The Government and Ministry of Finance (MOF) are determined to make current State-owned hospitals and schools into joint stock companies. MOF once drafted a decree on this issue, which it intended as a legal framework for the equitization of these institutions.

However, they seem to be unsure about this plan now, after the equitization of Binh Dan Hospital and Medical and Pharmaceutical University in HCM City which, on a trial basis, failed completely.

The question raised after the equitisation failure is if Vietnam should continue with its equitization plan for hospitals and schools, public service providers, or keep them State-owned.

Analysts say it is a good idea to turn State-owned hospitals and schools into joint stock companies, because this can help mobilize manpower and financial resources from the public, which can help improve the quality. However, they also say that the process requires thorough research and planning. The pickle is in the fact that hospitals and schools provide services to the public that should, many argue, be available to all; while joint stock companies are profit oriented entities.

The analysts said the equitization of Binh Dan Hospital and Medical and Pharmaceutical University in HCM City failed because people do not want public service agencies (social welfare) to become companies, which operate under the market.

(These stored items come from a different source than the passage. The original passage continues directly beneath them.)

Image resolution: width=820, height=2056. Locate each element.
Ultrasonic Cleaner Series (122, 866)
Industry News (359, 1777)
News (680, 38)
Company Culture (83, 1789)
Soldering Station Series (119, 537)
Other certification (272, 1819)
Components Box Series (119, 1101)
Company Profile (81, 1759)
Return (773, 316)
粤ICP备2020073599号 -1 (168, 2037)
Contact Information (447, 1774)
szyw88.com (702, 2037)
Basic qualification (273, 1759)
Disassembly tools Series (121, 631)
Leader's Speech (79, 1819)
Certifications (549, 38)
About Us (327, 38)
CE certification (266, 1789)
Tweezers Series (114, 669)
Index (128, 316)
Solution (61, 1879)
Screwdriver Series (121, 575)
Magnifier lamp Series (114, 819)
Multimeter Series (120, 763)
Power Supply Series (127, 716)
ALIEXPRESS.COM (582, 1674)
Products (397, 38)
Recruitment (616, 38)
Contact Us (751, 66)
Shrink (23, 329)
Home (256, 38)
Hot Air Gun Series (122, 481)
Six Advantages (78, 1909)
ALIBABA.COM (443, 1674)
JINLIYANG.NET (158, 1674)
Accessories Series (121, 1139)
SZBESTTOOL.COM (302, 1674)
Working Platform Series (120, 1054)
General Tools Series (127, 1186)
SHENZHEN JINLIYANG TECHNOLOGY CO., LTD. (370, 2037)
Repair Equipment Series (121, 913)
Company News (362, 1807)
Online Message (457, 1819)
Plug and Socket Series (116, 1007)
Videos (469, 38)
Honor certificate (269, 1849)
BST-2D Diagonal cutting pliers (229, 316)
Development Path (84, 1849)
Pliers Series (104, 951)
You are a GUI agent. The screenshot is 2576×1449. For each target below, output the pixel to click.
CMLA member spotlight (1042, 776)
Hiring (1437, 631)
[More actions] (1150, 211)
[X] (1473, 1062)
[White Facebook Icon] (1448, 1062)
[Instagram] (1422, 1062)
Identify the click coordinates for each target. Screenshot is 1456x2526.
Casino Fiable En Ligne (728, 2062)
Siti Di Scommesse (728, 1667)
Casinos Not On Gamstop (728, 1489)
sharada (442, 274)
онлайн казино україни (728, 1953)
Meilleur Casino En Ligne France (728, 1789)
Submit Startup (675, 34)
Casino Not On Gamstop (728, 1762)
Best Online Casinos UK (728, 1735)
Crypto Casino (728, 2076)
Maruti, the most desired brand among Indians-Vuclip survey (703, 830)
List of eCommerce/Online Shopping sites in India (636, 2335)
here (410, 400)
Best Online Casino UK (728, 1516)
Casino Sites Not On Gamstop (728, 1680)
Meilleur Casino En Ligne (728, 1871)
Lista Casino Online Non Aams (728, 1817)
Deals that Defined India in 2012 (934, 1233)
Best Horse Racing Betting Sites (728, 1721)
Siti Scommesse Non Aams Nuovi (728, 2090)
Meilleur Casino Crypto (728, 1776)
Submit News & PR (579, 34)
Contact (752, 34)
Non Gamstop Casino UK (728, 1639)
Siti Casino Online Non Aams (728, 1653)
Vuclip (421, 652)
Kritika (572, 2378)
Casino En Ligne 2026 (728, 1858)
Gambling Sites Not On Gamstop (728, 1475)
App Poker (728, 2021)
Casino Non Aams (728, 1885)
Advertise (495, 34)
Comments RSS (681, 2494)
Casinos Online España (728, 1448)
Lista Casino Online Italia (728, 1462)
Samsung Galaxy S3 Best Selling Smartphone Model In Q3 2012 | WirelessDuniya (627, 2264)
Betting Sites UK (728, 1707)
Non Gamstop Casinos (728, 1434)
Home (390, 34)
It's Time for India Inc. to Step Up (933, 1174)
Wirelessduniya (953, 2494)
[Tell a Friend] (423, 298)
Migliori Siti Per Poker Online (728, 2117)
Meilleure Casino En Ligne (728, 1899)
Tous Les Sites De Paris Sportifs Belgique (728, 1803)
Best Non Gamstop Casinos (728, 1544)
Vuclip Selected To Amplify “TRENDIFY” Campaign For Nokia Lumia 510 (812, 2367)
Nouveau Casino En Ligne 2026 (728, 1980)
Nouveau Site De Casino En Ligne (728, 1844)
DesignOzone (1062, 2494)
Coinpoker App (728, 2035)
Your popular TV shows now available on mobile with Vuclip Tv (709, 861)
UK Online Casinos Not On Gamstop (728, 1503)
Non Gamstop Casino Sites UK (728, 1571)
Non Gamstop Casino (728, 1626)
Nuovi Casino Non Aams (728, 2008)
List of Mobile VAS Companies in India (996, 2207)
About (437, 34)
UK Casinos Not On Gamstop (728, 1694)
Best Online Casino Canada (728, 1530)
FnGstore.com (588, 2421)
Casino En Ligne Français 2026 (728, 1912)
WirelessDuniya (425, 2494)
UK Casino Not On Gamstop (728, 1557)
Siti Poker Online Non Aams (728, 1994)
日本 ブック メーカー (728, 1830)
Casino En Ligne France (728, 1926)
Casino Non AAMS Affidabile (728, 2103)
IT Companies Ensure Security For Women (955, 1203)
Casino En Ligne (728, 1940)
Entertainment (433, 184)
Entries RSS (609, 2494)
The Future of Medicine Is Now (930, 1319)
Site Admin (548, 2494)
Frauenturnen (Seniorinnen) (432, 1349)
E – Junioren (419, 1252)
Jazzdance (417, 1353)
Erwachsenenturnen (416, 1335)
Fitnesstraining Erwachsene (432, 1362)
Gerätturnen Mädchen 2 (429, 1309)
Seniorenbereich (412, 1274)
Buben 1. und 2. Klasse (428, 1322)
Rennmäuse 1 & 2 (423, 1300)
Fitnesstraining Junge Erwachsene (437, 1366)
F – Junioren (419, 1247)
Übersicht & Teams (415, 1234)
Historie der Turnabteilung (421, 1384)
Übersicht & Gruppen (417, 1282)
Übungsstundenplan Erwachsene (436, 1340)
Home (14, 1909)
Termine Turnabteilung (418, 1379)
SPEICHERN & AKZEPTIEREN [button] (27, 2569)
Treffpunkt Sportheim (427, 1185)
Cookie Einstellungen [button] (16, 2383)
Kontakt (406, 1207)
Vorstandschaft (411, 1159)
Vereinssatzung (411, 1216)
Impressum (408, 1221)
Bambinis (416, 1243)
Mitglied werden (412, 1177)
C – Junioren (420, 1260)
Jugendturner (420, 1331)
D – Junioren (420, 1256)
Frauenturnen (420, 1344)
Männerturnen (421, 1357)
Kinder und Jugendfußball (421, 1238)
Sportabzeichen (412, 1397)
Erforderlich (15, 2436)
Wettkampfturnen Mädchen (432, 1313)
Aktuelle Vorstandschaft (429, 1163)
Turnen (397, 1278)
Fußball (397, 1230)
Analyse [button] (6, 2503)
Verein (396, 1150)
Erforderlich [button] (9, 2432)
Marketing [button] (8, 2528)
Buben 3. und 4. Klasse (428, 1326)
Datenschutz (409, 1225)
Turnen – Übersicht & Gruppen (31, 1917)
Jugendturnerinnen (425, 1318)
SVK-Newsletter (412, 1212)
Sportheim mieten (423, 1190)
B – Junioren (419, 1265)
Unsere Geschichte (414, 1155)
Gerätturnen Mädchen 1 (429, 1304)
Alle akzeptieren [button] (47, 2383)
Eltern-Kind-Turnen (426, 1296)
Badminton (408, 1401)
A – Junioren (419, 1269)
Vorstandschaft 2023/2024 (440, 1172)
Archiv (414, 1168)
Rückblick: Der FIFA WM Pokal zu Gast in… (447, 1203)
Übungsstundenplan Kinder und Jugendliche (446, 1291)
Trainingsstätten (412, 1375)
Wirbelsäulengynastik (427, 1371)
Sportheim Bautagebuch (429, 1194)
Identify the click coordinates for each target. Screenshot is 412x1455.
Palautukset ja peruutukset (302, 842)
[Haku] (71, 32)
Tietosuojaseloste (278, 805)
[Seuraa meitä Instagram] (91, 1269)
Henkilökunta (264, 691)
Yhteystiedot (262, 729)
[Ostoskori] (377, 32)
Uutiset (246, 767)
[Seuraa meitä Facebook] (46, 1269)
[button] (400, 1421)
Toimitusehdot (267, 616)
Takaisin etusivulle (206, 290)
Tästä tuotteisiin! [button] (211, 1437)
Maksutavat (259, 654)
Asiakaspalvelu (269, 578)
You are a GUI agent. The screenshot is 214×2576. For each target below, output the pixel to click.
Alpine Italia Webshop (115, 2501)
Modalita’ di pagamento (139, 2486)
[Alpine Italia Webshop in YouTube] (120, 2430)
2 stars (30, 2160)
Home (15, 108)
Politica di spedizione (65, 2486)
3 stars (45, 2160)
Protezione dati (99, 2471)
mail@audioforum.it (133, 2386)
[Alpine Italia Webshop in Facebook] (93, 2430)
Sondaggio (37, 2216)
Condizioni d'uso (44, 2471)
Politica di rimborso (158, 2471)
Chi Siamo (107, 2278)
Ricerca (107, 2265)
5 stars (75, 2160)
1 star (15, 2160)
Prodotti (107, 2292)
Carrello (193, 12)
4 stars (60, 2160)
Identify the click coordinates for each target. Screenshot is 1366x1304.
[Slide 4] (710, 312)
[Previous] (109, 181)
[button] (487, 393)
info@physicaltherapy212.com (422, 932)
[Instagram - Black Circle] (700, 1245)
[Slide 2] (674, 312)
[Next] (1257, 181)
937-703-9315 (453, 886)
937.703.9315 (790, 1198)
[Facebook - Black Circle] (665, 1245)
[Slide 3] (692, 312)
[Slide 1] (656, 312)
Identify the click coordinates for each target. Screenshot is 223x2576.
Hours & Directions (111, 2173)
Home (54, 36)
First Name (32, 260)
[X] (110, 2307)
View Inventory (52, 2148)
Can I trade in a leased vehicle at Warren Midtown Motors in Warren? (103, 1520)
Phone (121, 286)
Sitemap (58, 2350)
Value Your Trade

Facing strong public opposition, MOF has decided to delay the equitization of Binh Dan Hospital, though its staff already began selling their rights to buy Binh Dan’s immediately after hearing about the equitization plan.

MOF thinks that hospitals and universities need to be well prepared before equitization. They have to change their operating orientation to that of a business, first, i.e they need to have chartered capital and get earnings by providing services. The Ministry thinks that in the immediate time, hospitals should shift into limited companies or joint ventures, in which the state holds 100% of capital, or call for capital from other partners. The joint stock company form proves to be the modern model for hospitals and schools, but it does not fit into Vietnam’s current situation and shouldn’t be carried out until the time is right.

MOF said it is drafting the Government’s decision on shifting public service agencies to operate as an enterprise (hospitals and schools do not rely on the State budget, but collect service fees to run). The draft is now open to suggestions from relevant Ministries and branches before it is submitted to the Prime Minister in the first quarter of 2008.